▶ **INSTRUCTIONS FOR THE TASK**
Word for word, give the records again, dropping any picture they hold.

------------------------------------------------

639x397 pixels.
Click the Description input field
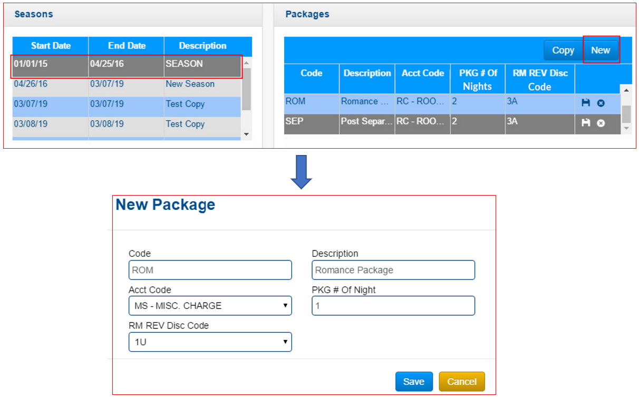pos(393,270)
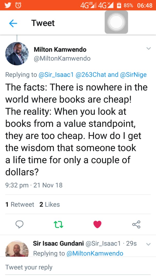Tap the Tweet your reply field
Image resolution: width=156 pixels, height=277 pixels.
pos(77,267)
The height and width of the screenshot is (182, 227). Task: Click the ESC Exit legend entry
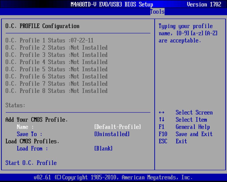[177, 141]
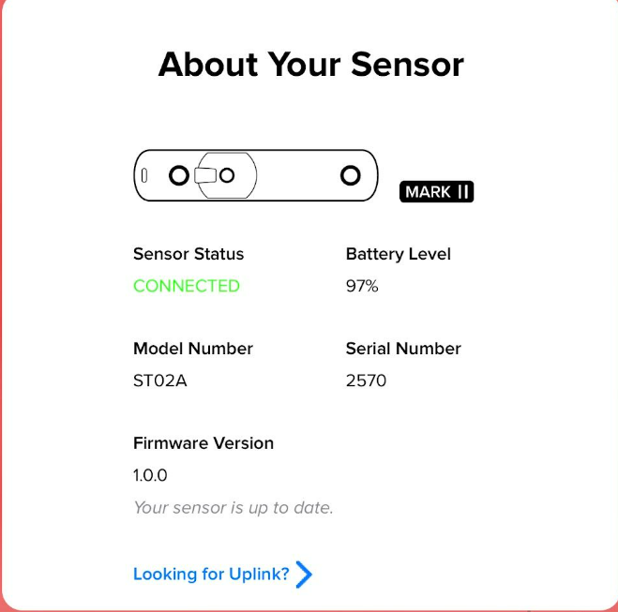Click the small slot at the sensor's left end
The image size is (618, 612).
144,175
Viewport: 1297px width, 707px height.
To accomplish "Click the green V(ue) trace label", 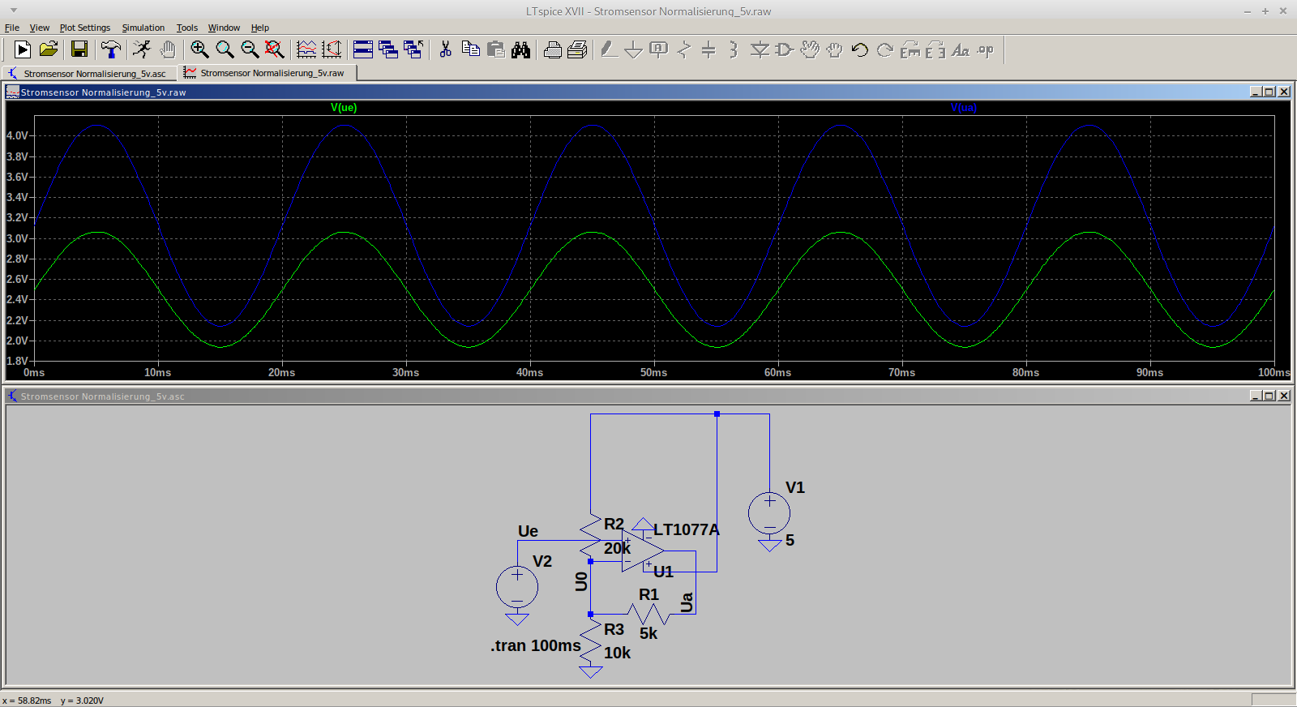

------------------------------------------------

▶ **RESPONSE AREA**
639x397 pixels.
Click the Description input field
pos(393,270)
Tap the Tweet your reply field
Image resolution: width=156 pixels, height=277 pixels.
pos(77,267)
The height and width of the screenshot is (182, 227). Task: Click the ESC Exit legend entry
[177, 141]
Click the small slot at the sensor's left end
The image size is (618, 612).
144,175
Viewport: 1297px width, 707px height.
To accomplish "Click the green V(ue) trace label", 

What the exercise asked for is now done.